Researchers from the National Center for Posttraumatic Stress Disorder at the VA Boston Healthcare System and Boston University Medical Center performed a meta-analysis to evaluate the efficacy of imagery rehearsal therapy (IRT) as a treatment for nightmares, general sleep disturbance, and symptoms of post-traumatic stress.
Bibliographic databases and cited references were searched to identify clinical trials of imagery rehearsal in individuals with post-trauma nightmares.
Thirteen studies met inclusion criteria and reported sleep and post-traumatic stress outcomes in sufficient detail to calculate effect sizes.
The results indicate that imagery rehearsal had large effects on nightmare frequency, sleep quality, and PTSD symptoms from the initial to post-treatment assessments.
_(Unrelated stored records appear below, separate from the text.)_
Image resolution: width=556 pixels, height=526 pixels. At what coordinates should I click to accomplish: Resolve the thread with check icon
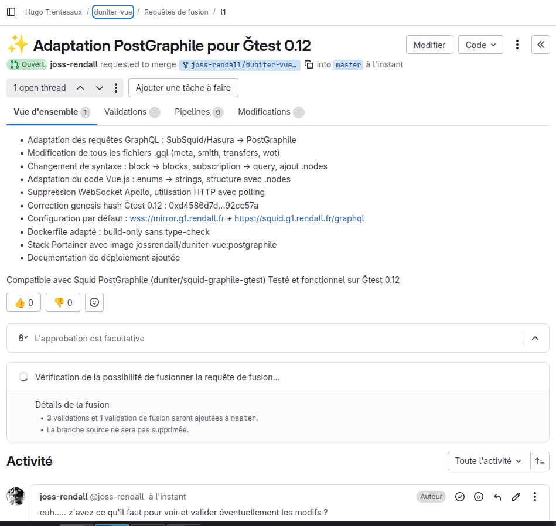tap(460, 497)
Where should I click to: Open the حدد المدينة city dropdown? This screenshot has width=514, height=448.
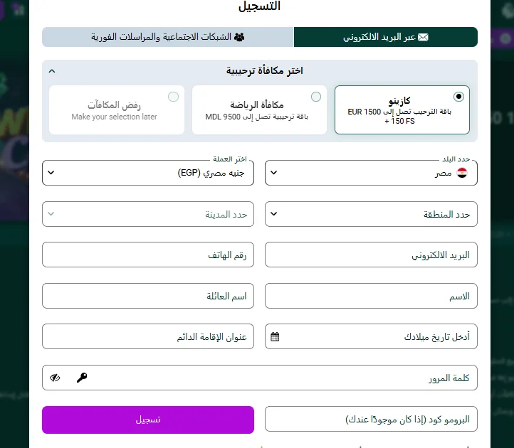(148, 213)
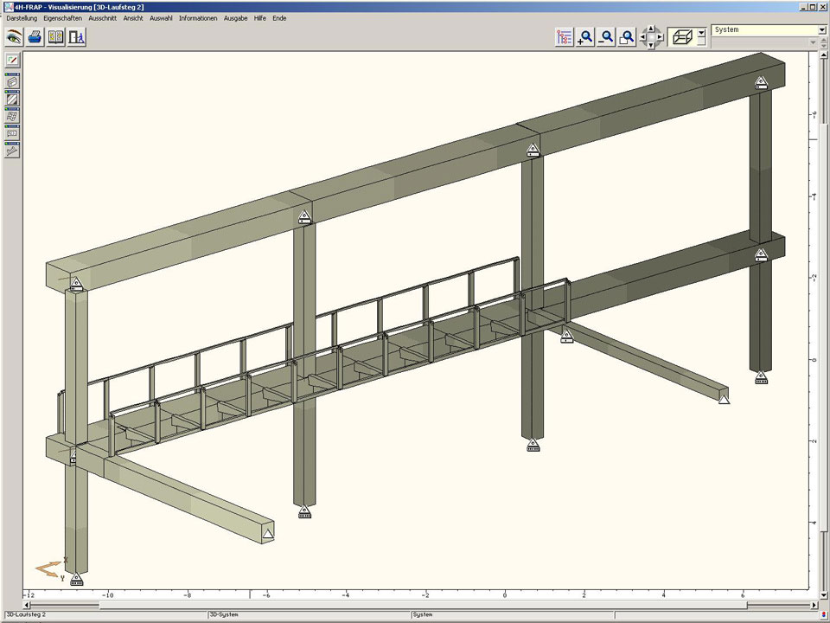Click the eye visualization settings icon

coord(14,37)
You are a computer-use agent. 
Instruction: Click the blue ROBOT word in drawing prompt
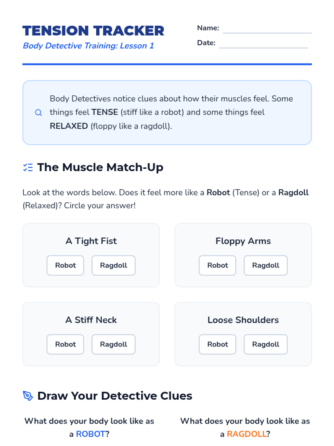pyautogui.click(x=90, y=434)
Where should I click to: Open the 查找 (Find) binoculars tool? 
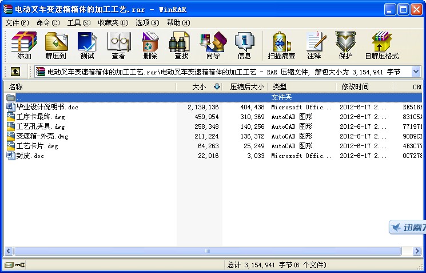click(x=181, y=45)
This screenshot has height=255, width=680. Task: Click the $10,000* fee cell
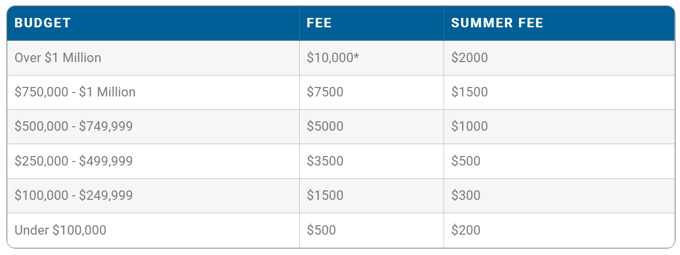coord(333,58)

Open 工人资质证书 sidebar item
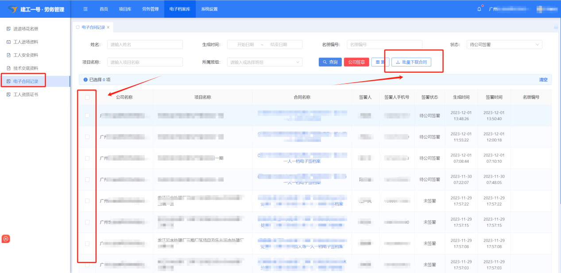(x=25, y=94)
Better yet, these effects were sustained through 6 to 12 months follow-up.
Additionally, interventions for insomnia that included both imagery rehearsal and cognitive behavioral therapy resulted in greater treatment-related improvement in sleep quality than imagery rehearsal alone.
However, the combined treatment (CBT + IRT) did not improve outcomes for PTSD or nightmares.
The investigators suggest that future research should identify necessary and sufficient components of interventions for trauma-related sleep disturbance and post-traumatic stress (e.g., exposure, cognitive reappraisal, sleep and circadian regulation).